Gnosis establishes a link between the transcendence and the immanence of God, Christ and the Kingdom.
God, creation and man are on in an inseparable whole.
Everything is permeated by Spirit. In the Gospel of Thomas we read:
Jesus said:
I am the light which is above all.
I'm ALL.
As ALL it emerged from me and
ALL came to me.
Divide a piece of wood and I am there,
lift up a stone and you will find me there.
Gnosis is the experience of Jesus as the driving force that shows man the way to the birth of Christ in one's own heart - in the Gospel of Philip, we read that man is then no longer a Christian, but unto Christ come. Christ-force is by no means universal, nor is goodness only reserved to (so-called) Christians. Other cultures give a different name to this force. However, the substantial experience is the same. It is the experience of rebirth, of resurrection, of transformation and redemption.
The way to do this is through self-knowledge. Self-knowledge offers the possibility to love the other. Truly knowing one's self is to know, understand and therefore love thy neighbor, a concept still hidden in ecclesiastical Christianity. Fathers as Clement of Alexandria and Tertullian still knew the words of Jesus:
If you have seen your brother, you have seen God.
A statement that is kept out of the New Testament gospels.

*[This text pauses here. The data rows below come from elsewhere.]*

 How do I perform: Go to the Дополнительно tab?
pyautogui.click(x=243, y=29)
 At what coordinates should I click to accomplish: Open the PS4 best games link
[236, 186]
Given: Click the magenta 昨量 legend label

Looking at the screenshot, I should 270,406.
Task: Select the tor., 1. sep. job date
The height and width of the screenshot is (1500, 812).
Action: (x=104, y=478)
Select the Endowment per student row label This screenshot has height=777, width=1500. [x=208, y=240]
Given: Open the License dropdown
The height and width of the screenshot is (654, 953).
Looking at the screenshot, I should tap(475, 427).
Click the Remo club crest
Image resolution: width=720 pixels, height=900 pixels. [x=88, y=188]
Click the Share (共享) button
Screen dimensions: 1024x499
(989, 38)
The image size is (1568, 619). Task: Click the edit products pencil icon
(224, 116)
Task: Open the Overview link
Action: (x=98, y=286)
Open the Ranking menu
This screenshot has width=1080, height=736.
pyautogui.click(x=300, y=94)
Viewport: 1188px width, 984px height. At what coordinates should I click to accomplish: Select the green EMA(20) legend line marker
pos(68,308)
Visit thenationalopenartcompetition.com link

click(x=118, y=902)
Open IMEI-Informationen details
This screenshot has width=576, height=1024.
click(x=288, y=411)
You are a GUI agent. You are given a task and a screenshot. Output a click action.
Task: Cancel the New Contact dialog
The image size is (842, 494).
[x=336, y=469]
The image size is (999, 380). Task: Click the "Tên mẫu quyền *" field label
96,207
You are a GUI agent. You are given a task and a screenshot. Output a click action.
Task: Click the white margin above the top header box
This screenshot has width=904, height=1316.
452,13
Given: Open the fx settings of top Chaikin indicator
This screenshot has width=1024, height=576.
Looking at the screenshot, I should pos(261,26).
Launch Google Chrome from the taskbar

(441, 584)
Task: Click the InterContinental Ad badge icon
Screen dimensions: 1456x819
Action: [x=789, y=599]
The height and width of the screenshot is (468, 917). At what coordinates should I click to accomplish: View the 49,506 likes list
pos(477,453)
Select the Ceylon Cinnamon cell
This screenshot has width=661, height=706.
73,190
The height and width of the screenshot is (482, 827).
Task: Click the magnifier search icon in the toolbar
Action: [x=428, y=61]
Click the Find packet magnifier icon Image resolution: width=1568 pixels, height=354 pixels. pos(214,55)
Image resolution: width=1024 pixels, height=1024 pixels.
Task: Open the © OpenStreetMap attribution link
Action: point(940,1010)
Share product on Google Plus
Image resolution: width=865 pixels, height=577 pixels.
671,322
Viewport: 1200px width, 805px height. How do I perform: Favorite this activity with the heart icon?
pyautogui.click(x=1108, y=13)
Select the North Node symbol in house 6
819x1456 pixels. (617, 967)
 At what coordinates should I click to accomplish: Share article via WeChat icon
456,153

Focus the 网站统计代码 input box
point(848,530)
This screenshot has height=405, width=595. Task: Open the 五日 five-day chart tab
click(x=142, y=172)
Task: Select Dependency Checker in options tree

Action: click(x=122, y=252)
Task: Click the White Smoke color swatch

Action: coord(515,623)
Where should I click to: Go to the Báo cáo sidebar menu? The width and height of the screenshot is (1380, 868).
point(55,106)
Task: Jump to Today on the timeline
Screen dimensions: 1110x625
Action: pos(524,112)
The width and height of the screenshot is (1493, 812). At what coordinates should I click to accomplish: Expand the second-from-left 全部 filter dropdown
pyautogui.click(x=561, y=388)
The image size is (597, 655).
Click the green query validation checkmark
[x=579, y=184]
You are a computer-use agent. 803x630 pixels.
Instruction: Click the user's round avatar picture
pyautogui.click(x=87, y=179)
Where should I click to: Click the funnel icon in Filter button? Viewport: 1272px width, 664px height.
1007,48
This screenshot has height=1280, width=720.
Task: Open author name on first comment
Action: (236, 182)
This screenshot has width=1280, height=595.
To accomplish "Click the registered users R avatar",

The church preaches compassion, but is also extremely afraid of self-love. Therefore, the charity continues stab in charity (the well-doing on the other). Charity in this way has not brought the Kingdom in two thousand years, let alone world peace.
A real opportunity to do so is present only when man becomes able to resurrect Christ into one's own heart. Only then can Christ be experienced in our fellow man.
When that happens, we will have world peace.